A Georgia Tech inventor has developed a technology aimed at strengthening structural systems primarily composed of bars and strings. The technology is a method for constructing three-dimensional tensegrity lattices from truncated octahedron elementary cells. The required space-tiling translational symmetry is achieved by performing recursive reflection operations on the elementary cells.
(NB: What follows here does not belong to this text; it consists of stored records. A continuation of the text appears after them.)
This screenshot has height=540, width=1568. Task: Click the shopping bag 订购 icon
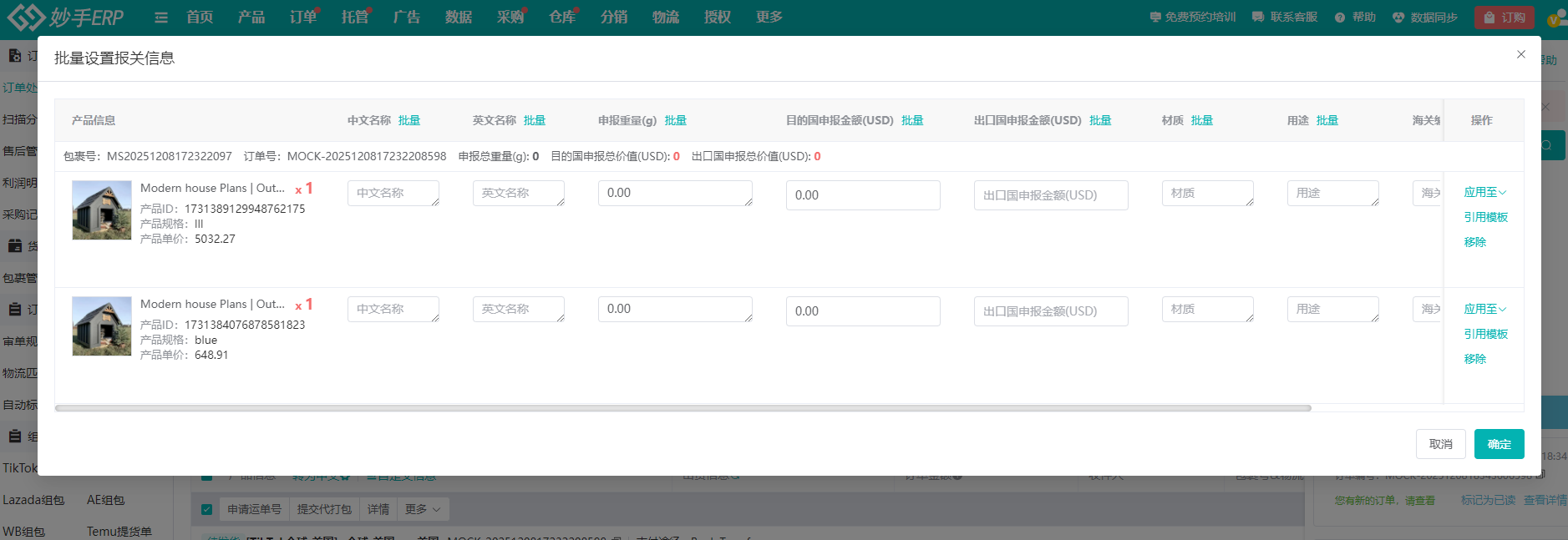coord(1489,18)
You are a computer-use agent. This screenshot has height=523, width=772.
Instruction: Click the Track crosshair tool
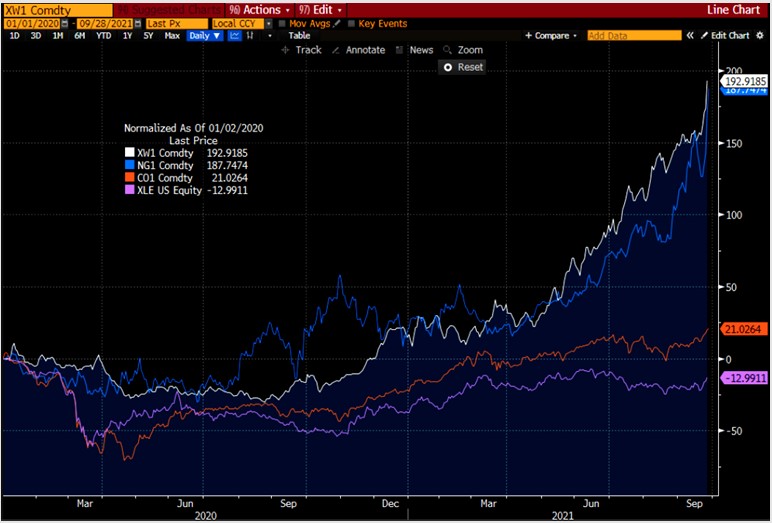click(301, 49)
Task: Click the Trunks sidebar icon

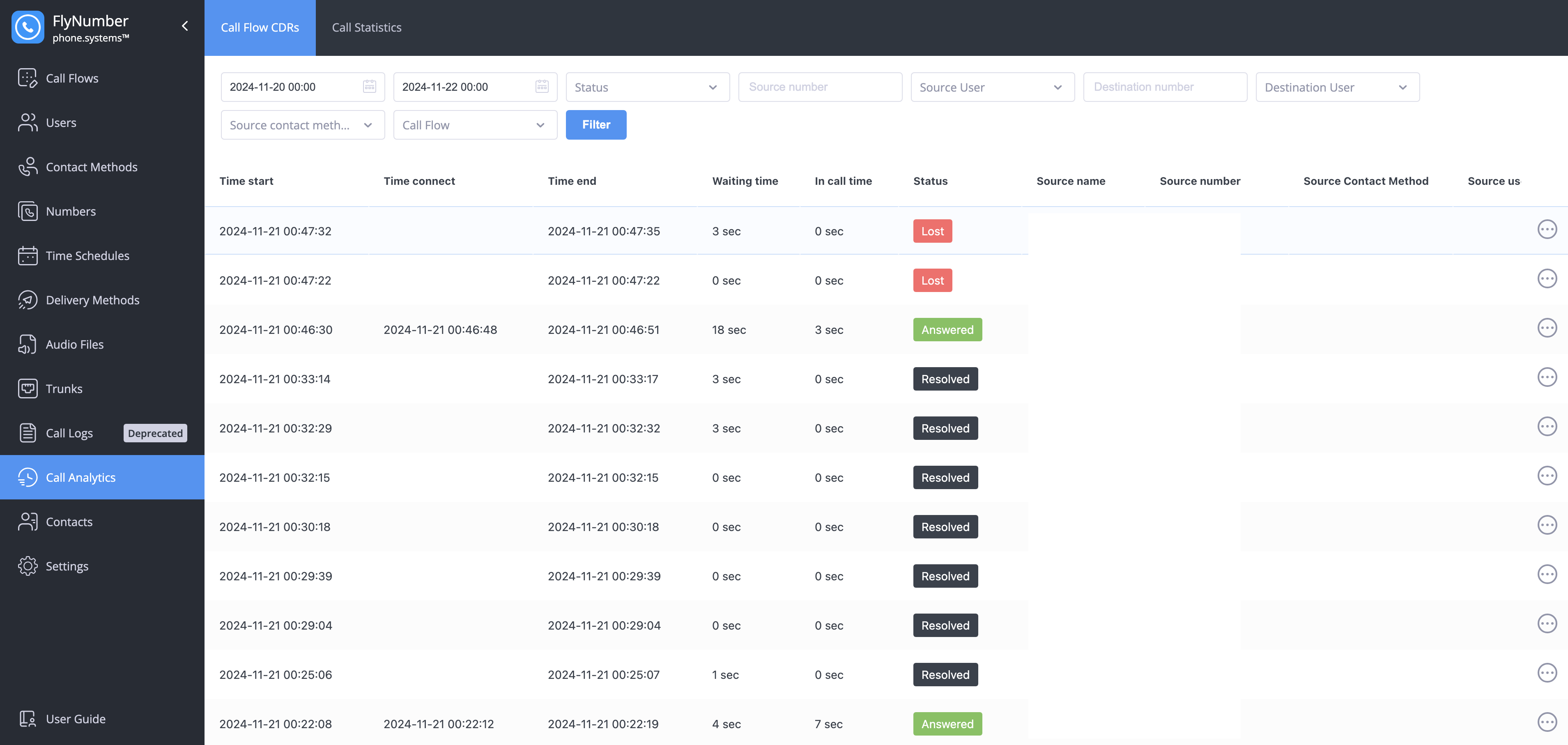Action: pos(28,389)
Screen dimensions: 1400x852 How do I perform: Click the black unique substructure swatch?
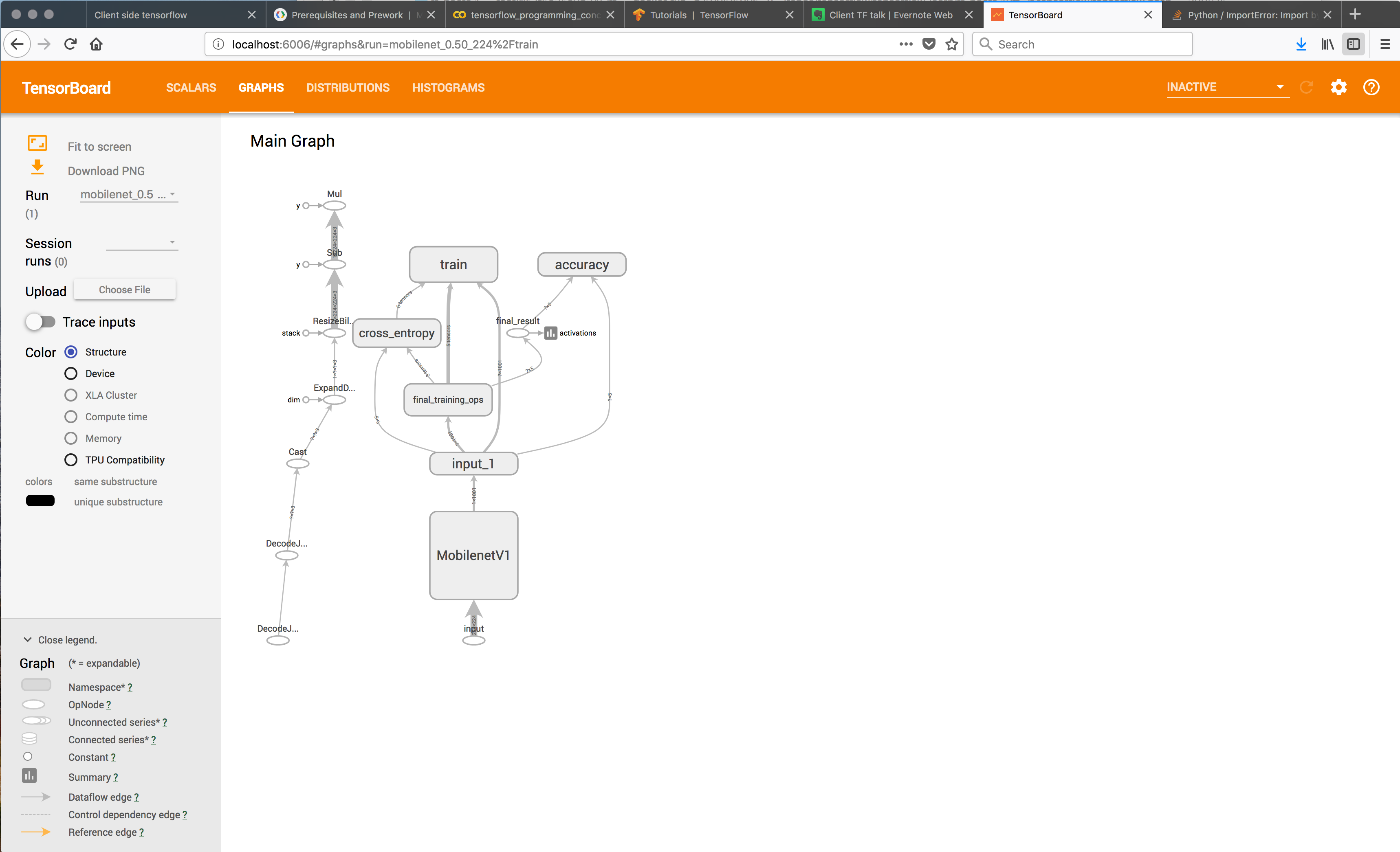[40, 501]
The resulting geometry has the fundamental tensegrity property of generating isolated compression regions, which in turn provide the ability for tensegrity lattices to undergo severe formation without permanent deformation, making them good candidates for shock absorption applications.
- Can be severely deformed and still not suffer permanent deformities
- Provides high energy absorption while making possible to recover the geometry after impact
- Concept can be immediately applied to larger structures
- Commercial application across a variety of different fields
- Helmets for athletes, soldiers, etc.
- Bumpers/Crash-resistant structures
- Planetary landing gear (extraterrestrial or for traditional air travel)
- Most large structures
- Athletic, military, vehicular, and construction field
Due to lack of adequate symmetries on traditional tensional integrity, or tensegrity unit cells, the design of 3D tensegrity lattices has remained an elusive goal, forcing engineers to rely on the more traditional polyhedrons when building columns, beams or plates. Tensegrity structures are essential to modern construction methods as, even in their current form, they allow for severe deformation while still maintaining load-bearing capacity. For the first time researchers have introduced 3D tensegrity lattice that can be used in the construction of complex 3D tensegrity structures.